Esse caminho, de acordo com o vocalista Guga Limeira, foi algo que surge no meio do processo, ao invés de ser algo intencional. “Eu acho que é uma coisa que partiu do repertório. A nossa grande batalha, nossa grande trilha, foi a do repertório, não a da sonoridade", declara o cantor, que também é co-compositor de diversas faixas do registro.

Outro fator preponderante foi o estúdio em que gravaram Trilha, o Mutuca, administrado por membros do grupo instrumental Burro Morto. "Os sintetizadores, que evocam muito os anos 1980, têm muito a ver com eles e estavam à nossa mão muito facilmente”, conta Guga.

Outra diferença em relação ao repertório de 2015 são as temáticas das faixas. Desde a apaixonada "Trilha sonora" – a primeira das novas canções a ser apresentada, ainda no ano passado –, até o rompimento e a ressaca de faixas como "Diz nos meus olhos" e "Abril", amor e desamor são temas que orbitam ao redor de Trilha.

Para o grupo, isso até chegou a ser uma questão no começo, diante de um período político e social conturbado que o Brasil vem passando, mas logo isso se dissipou. “Às vezes, eu tenho receio de as pessoas ouvirem esse repertório e acharem ele descolado da realidade, mas vejo que não tem nada a ver. O amor e os dramas individuais são atemporais, comunicam, e também são políticos. Em um tempo que a gente tem que lidar com malabarismos políticos e opressões, essas músicas tendem a nos homogeneizar. Acho ingênuo achar que amor e desamor não são políticos”, declara Guga.
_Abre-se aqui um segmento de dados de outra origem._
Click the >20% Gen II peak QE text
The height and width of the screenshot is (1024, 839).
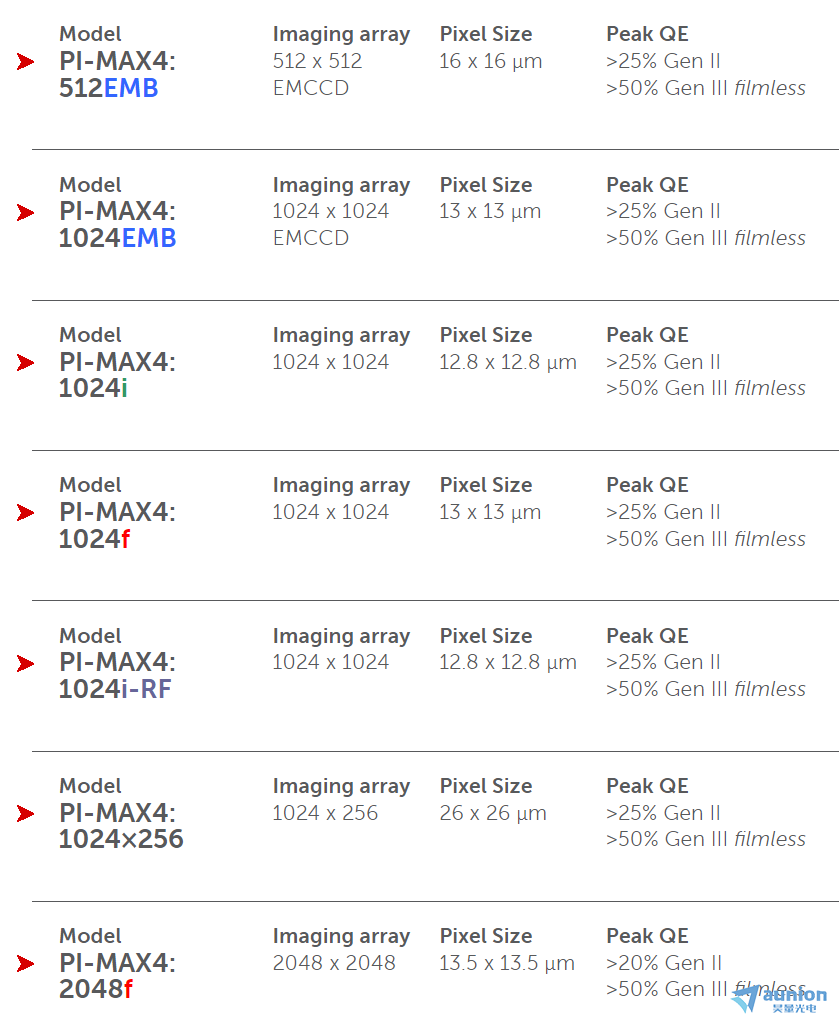tap(664, 963)
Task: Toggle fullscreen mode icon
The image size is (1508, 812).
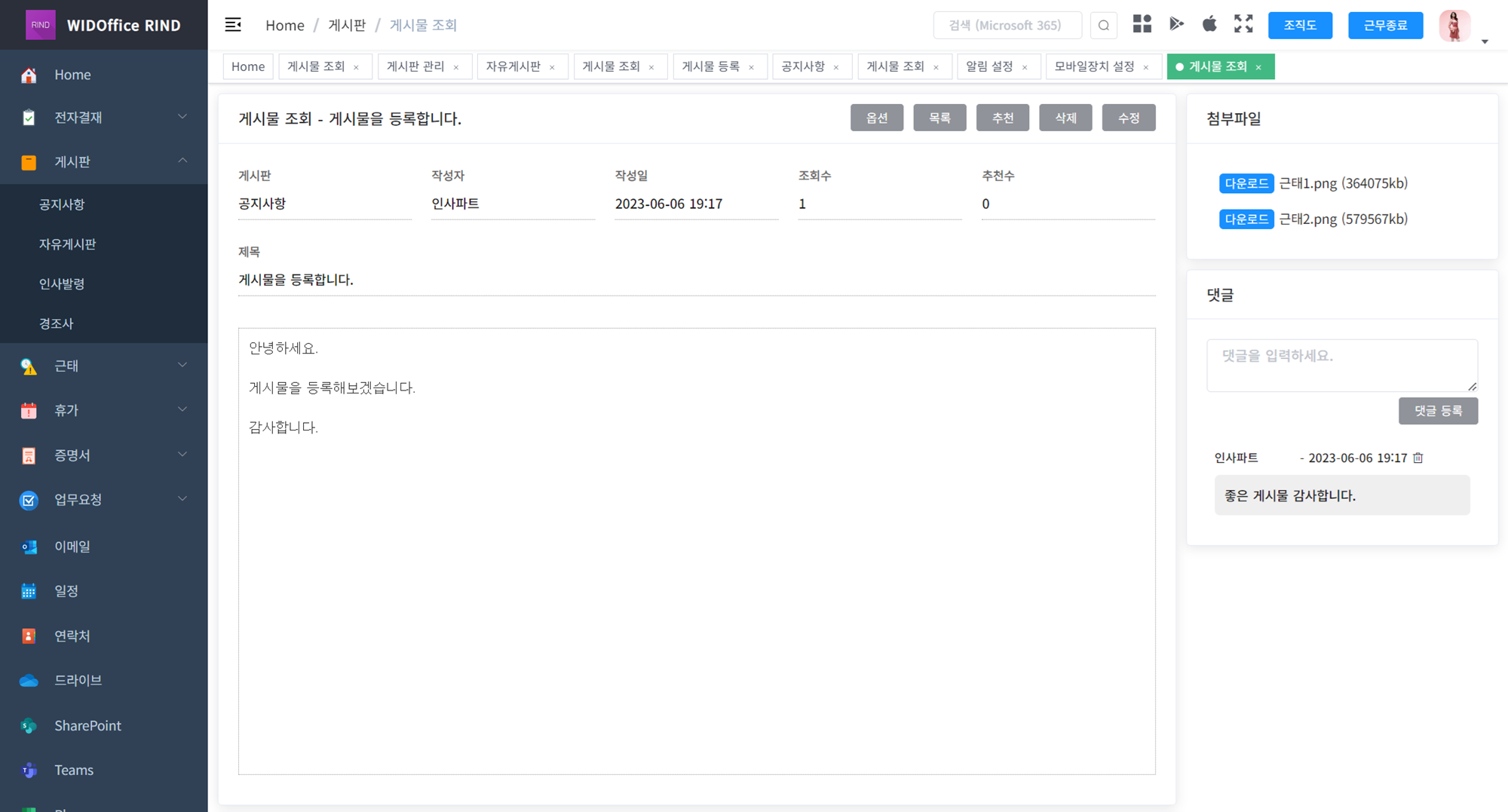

Além de Guga, o grupo atualmente é composto por Ernani Sá e Hugo Limeira (guitarras), Matteo Ciacchi (baixo) e Lucas Benjamin (bateria), a adição mais recente, que também toca na banda Flor de Pedra. Falando nela, Guga vê com entusiasmo a cena musical paraibana atual. “Existe uma potência na música feita aqui, uma tendência ao experimento, a testar limites. A mudança é o que permanece e Trilha tem tudo a ver com isso, uma busca por refinamento, especialmente no jeito de comunicar”.